[WHAT IS BEING ASKED] From the entries below, reproduce exactly the line containing "This screenshot has height=609, width=1568.", the line containing "Task: Click the 136 ITEMS badge", and every line in between, with nothing added.
##### STUDY MATERIAL
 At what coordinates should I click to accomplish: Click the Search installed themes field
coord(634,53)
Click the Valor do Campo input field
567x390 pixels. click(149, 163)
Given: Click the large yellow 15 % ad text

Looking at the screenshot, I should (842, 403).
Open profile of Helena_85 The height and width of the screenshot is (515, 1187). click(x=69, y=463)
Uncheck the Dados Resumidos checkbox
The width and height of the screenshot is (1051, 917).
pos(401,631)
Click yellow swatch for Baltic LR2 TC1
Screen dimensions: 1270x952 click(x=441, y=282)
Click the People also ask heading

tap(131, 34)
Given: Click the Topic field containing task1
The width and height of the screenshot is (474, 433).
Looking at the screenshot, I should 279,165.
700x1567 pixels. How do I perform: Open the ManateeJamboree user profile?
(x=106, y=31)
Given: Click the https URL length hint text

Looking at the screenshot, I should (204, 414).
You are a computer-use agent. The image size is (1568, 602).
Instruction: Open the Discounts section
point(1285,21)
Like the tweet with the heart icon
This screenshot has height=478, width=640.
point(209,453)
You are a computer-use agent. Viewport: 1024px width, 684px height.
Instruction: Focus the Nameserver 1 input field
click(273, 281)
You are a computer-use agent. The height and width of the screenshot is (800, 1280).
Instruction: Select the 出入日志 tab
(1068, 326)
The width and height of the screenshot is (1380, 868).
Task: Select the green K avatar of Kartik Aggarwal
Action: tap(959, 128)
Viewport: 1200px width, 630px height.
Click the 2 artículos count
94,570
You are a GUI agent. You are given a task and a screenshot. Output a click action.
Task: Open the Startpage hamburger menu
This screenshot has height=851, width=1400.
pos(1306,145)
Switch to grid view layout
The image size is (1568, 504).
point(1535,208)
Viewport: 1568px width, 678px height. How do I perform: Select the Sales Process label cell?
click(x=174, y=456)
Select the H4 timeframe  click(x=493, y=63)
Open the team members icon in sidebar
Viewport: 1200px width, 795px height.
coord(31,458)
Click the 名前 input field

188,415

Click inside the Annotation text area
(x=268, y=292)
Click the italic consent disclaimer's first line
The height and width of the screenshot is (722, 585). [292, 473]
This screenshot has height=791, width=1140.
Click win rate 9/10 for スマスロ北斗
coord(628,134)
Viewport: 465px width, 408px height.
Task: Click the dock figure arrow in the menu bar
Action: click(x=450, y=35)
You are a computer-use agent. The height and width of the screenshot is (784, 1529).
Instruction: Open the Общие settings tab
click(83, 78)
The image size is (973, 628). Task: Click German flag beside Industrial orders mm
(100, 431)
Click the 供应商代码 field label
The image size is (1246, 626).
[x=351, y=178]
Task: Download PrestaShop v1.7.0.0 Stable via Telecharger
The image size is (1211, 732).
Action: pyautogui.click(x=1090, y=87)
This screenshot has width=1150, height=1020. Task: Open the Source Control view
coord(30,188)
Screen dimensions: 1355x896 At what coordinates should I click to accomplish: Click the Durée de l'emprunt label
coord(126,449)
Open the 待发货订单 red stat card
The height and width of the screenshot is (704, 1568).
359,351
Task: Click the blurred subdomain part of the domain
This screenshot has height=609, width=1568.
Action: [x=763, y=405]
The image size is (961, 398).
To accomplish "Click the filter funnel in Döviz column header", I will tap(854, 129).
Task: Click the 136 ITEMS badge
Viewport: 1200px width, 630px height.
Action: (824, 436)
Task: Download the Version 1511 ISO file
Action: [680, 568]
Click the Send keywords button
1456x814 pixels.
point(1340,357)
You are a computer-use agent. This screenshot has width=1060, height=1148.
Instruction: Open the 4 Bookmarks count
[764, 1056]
##########
[FINISHED TASK]
This screenshot has height=609, width=1568.
Action: [x=763, y=405]
The image size is (961, 398).
To accomplish "Click the filter funnel in Döviz column header", I will tap(854, 129).
Task: Click the 136 ITEMS badge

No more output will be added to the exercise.